The Other Black Girl

The Other Black Girl

Zakiya Dalila Harris



For my family—present and past





Black history is Black horror.


—Tananarive Due, Horror Noire: A History of Black Horror





Prologue


December 1983


Grand Central Terminal

Midtown, Manhattan

Stop fussing at it, now. Leave it alone.

But my nails found my scalp anyway, running from front to back to front again. My reward was a moment of sweet relief, followed by a familiar flood of dry, searing pain.

Stop it. Stop it.

I’d already learned that the more I scratched, the more it’d resemble the burn of a bad perm—a bad perm that had been stung by fifty wasps and then soused with moonshine. My small opportunity for reprieve would come only after the train started moving, when I could finally close my eyes and take comfort in the growing distance between me and New York City. Still, I continued to scrape at the itch incessantly, my attention shifting to another startling concern: We weren’t moving yet.

My eyes darted to the strip of train platform visible through the open doors, my mind moving faster than I’d moved through Grand Central Terminal just minutes earlier. What if someone followed me here?

Slowly, carefully, I raised myself up to check. On the left side of the car were a young brunette mother and her baby, clad in matching itchy-looking red winter coats with black velvet lapels. On the right was a gray-haired, greasy-looking man with his forehead smashed against the glass window, snoring so loudly that I could almost feel the train car shake. We were still the same four we’d been when I’d ducked into this car five minutes earlier.

Good.

I exhaled and sat back down on my hands, willing the wave of mild relief that had washed over my brain to wash over my heart, too. But the latter organ hadn’t gotten the memo yet, and a sudden flash of a shadow passing by the open door set my brain off again.

Did anyone see me get into the cab?

What the hell am I doing?

What the hell are they doing?

I shook my head and crossed my legs, my nylons scraping against one another like two black pieces of sandpaper, the round toe of my too-tight heels rubbing the bottom of the seat in front of me. I hated these tights and these shoes and this peacoat I’d thrown on in the dark; I hated how stiff my entire body felt—cold, numb, like it had been dipped in a tank full of ice water.

But I could fix all that later. What concerned me more were the things I couldn’t name. The things that were causing me to buzz and burn and want to flee not just my home, but the tightening constraints of my skin itself.

There was the sound of a bell, followed by a calling voice. A male voice. It took me a moment to realize that the shadow I’d seen passing by the door belonged to the conductor.
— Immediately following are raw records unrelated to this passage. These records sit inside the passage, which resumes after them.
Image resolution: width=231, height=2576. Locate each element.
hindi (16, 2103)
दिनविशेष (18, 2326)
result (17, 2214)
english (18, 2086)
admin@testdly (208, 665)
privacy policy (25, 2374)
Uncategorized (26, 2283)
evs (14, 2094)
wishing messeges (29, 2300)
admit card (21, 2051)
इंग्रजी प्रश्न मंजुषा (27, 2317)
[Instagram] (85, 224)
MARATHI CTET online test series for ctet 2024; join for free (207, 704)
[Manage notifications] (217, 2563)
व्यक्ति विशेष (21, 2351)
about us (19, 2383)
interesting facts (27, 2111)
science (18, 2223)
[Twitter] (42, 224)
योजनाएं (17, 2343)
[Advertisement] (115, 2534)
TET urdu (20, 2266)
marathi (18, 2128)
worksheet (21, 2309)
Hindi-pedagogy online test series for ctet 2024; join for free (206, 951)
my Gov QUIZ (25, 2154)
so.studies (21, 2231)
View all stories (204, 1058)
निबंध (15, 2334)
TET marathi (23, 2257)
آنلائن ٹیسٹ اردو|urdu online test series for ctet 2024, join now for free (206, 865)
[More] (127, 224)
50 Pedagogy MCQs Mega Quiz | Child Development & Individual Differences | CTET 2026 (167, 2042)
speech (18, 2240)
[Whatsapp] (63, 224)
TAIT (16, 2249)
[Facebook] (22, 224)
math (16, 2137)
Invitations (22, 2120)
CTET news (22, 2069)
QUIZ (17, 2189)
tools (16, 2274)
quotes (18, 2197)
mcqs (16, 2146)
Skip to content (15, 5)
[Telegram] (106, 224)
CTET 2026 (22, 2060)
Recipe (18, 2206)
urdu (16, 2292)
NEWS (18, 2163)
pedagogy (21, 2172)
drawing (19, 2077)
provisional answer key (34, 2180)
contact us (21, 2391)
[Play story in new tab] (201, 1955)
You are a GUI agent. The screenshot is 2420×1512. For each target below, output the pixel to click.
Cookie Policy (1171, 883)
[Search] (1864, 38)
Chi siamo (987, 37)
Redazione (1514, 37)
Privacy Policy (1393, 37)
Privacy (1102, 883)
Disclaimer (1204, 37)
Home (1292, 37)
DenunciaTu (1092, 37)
He was in the back of my car now, working his way up to the front. “Sir,” he was saying, in a polite attempt to wake the snoring man for his ticket. “Sir.”

I fumbled nervously for my shoulder bag. I knew I had enough money on me; before sneaking out of my apartment, I’d made sure to grab the savings from that torn pair of polka-dotted panties I kept hidden in the bottom of my sock drawer. But now I was here, about to get going, and I still didn’t know where I was get going to. I’d meant to make small chat with the brother driving the taxi—flash him some teeth in the rearview mirror the way I used to do before everyone knew my name, see if he knew any parts of upstate New York that were particularly cordial to our kind of people—but my mind had been too fixated on what had sent me running in the first place. What I’d overheard her say to him on the phone.
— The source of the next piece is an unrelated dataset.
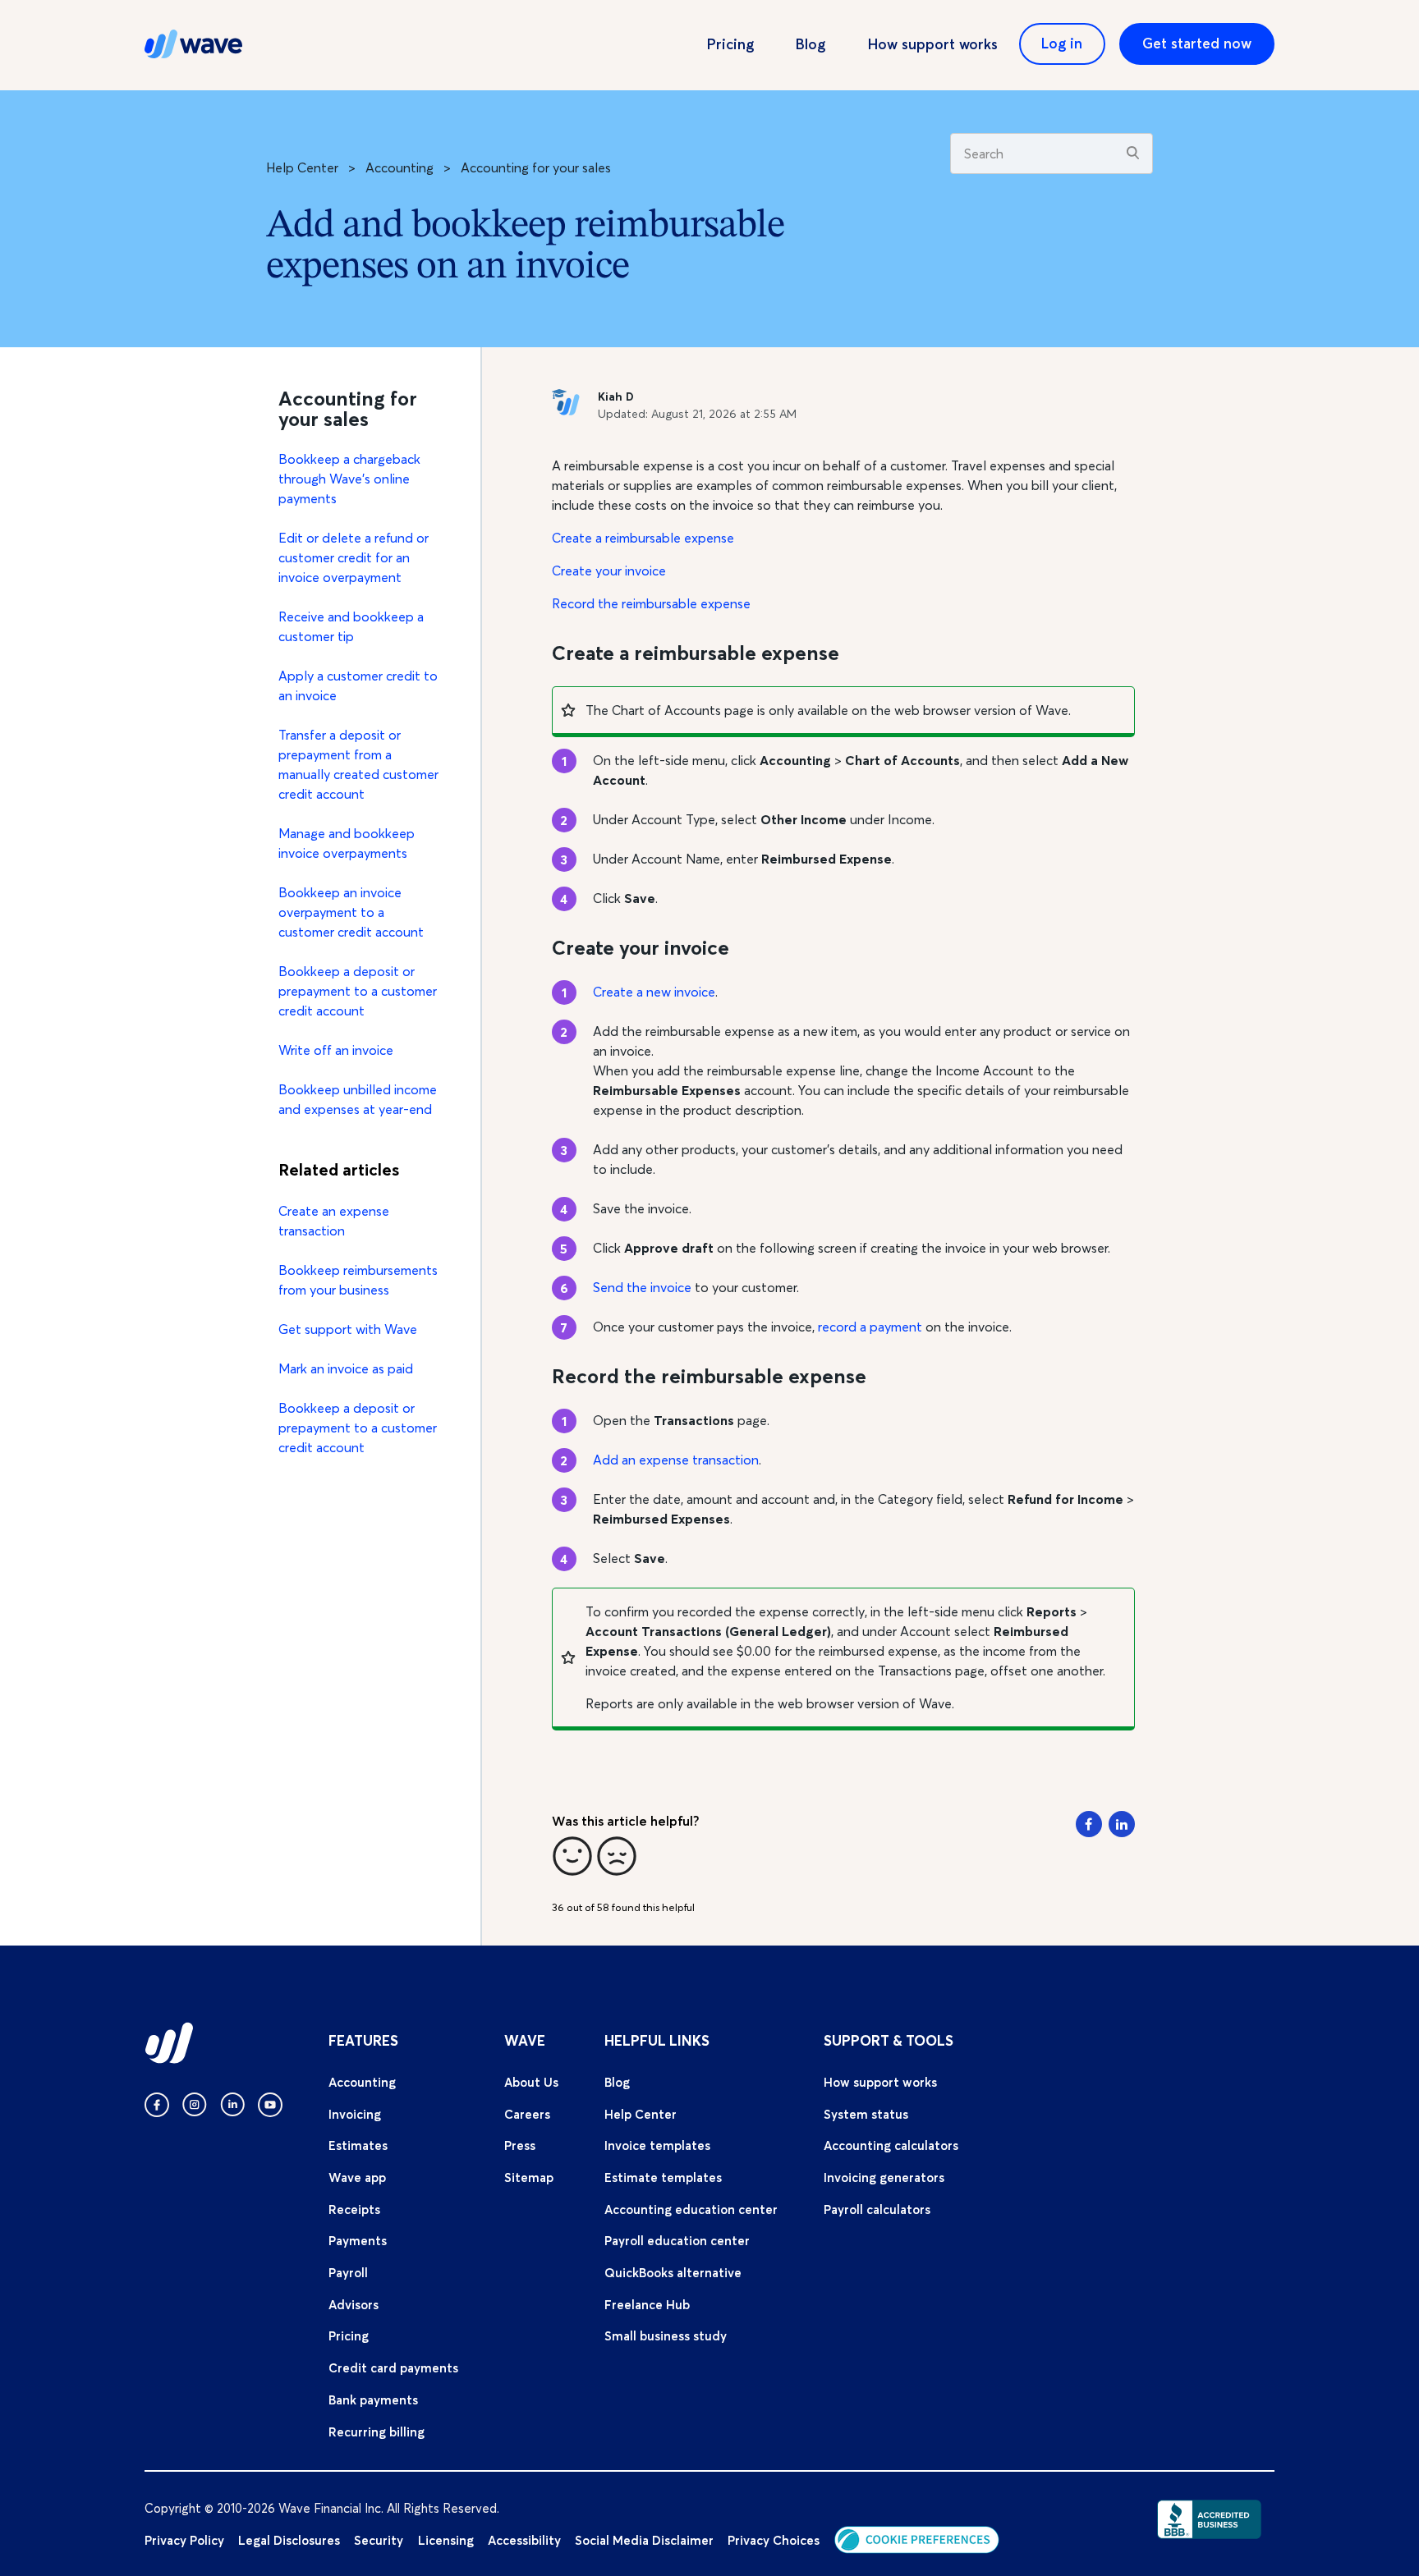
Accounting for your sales (536, 167)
Imani says it’s not supposed to burn.

I uncrossed my legs as I considered how long I could stay missing. Judging by how hard my name was being dragged through the papers, it wouldn’t be difficult for anyone to believe I’d want to “take a break” from the spotlight. But how long would they leave me alone? How long would they be kind to Trace before demanding answers? They weren’t going to let me off the hook that easily. Not after what I had done.

All those careers, jeopardized. A note, slipped under my door in the dead of the night by a Black writer I’d idolized for much of my youth: You couldn’t just let things be?
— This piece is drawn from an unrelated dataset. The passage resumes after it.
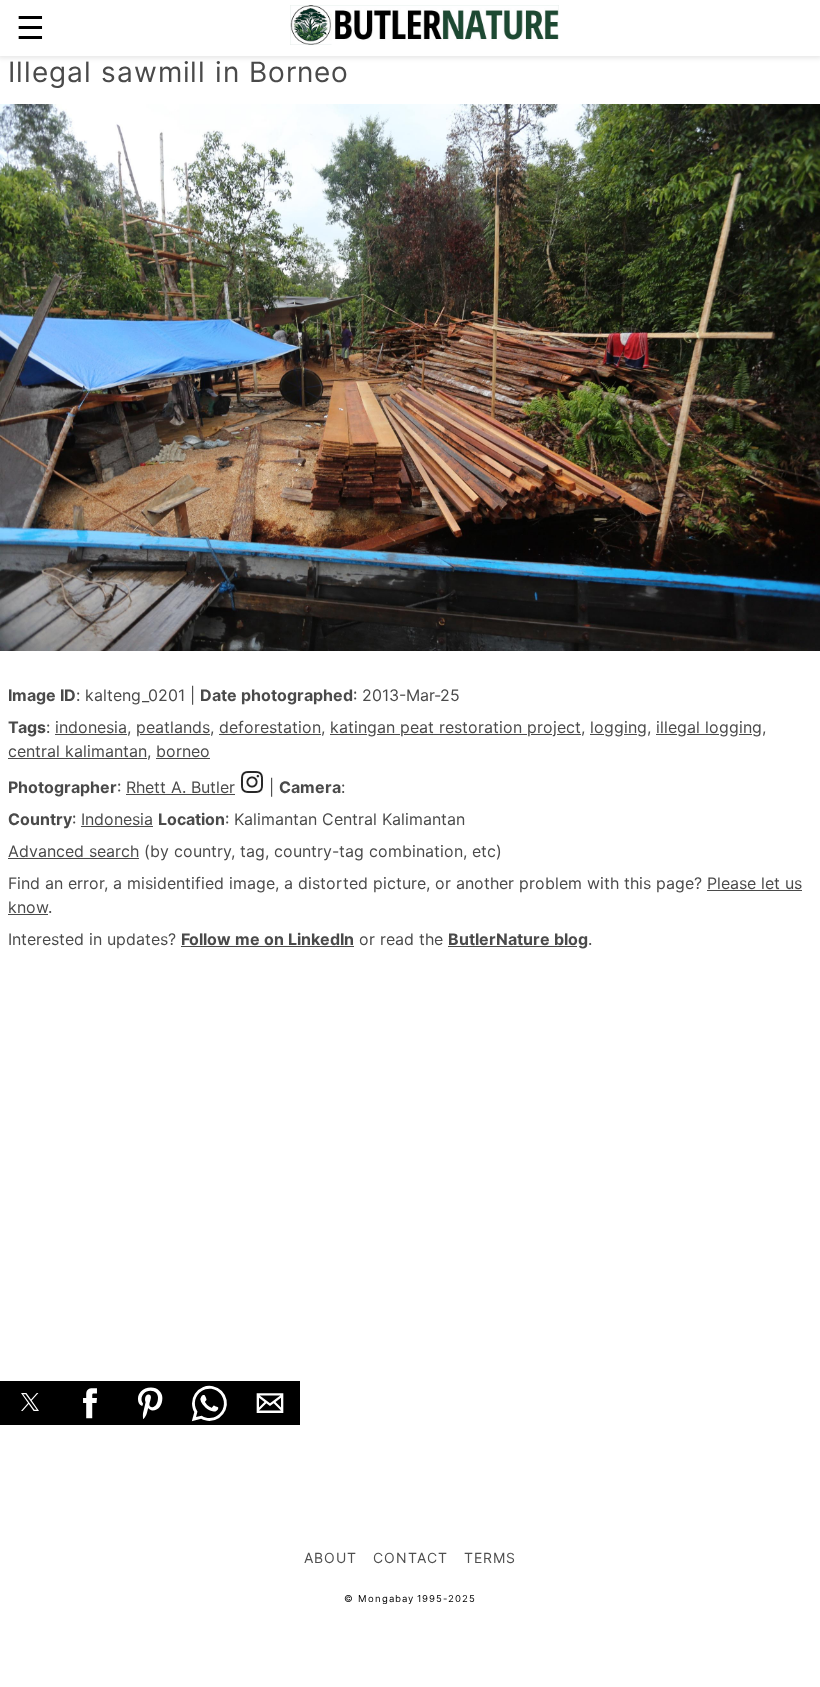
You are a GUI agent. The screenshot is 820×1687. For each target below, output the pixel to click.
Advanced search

More burning. More searing pain. I was scratching at my neck again, grateful for any kind of distraction from those words, when a hand gripped my shoulder. I let out a small shriek and batted it away, only to realize it belonged to the equally frightened-looking conductor.

Never had I been so excited to see a white male stranger in my entire life.

“I didn’t mean to startle you,” he said, “but I’m going to need to see your ticket, ma’am.”

“Oh.” I pulled out a crisp twenty from my wallet. When I looked back up at him, he was leaning against the seat across the row from mine, waiting patiently with a small smile. He appeared to be in his mid-twenties, at most five years younger than me, and he had a kind enough face when he asked where I was headed.

“Good question,” I said, just as the snoring started back up again a few rows behind me. “What’s the most northern stop on this train?”

The conductor’s smile widened with curiosity as he moved to accept the bill. “Poughkeepsie, ma’am,” he said. “About two hours north, and it’ll be four seventy-five to get there.”